Roth IRAs and traditional IRAs are the two types of IRAs that are most popular. You can contribute up to $6,000 to both accounts for 2021 if you are at least 50 years old by the end of the year. Choosing an IRA is not as difficult as you might think.
Traditional IRAs: What are They?
In a traditional IRA, you can grow your assets tax-deferred. In other words, until you begin taking distributions, your money grows tax-free. Then your withdrawals are taxed according to your income tax bracket.
The deduction for retirement plan contributions is available for 2021 only if your modified adjusted gross income is below $76,000 for single filers and $125,000 for married filers. If you do not have a workplace retirement plan but your spouse has one, the income limits are higher. You can deduct your contributions regardless of your income if neither you nor your spouse has access to a workplace retirement plan.
If you do not qualify for a Roth IRA (see next section), you may want to consider a traditional IRA if you expect to be in a lower tax bracket after retirement and if you plan to save outside your 401(k). If your employer offers a matching contribution to your 401(k), you should invest enough to get the full amount. Aside from that, IRAs may offer greater investment options than most 401(k) plans; however, it is best to study your 401(k) plan in detail first. Traditional Individual Retirement Accounts are available to anyone with earned income.
Although some exceptions may apply, generally you will have to pay income tax on any tax-deductible contributions and earnings that you withdraw from your traditional IRA before age 5912-Though some exceptions may apply.
What is a Roth IRA?
IRA accounts provide federally tax-free income in the future (state taxes may apply) for those who can afford to pay taxes now. IRA Roth contributions are not tax deductible, so you pay more taxes upfront than if you contributed to a traditional IRA that is deductible. You will, however, get to take home the full withdrawal amount tax-free when you withdraw your contributions. A Roth IRA contribution can be withdrawn at any time, tax-free (including the 10% early withdrawal tax) although a portion of it may be subject to taxes depending on the earnings component.
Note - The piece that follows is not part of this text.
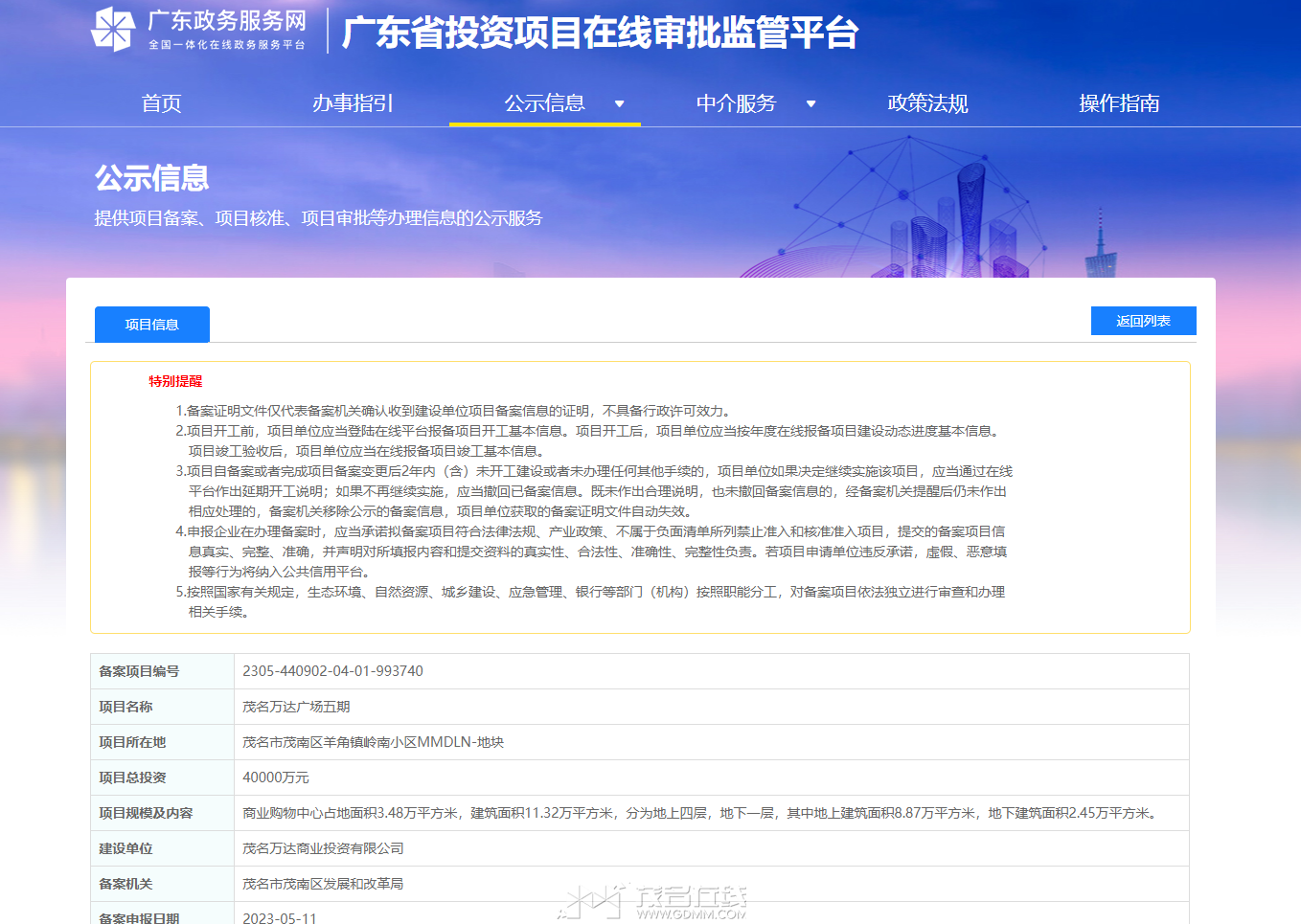The width and height of the screenshot is (1301, 924).
Task: Open the 办事指引 menu item
Action: click(353, 103)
This is unlike contributions to traditional IRAs that are deductible.
There are no permitted minimum distributions for Roth IRA owners while they are alive, another feature that sets them apart from traditional IRAs. For 2021, you are necessary to have earned income, with single taxpayers earning less than $140,000 per year, and joint taxpayers making less than $208,000 per year. These limits are adjusted yearly by the IRS.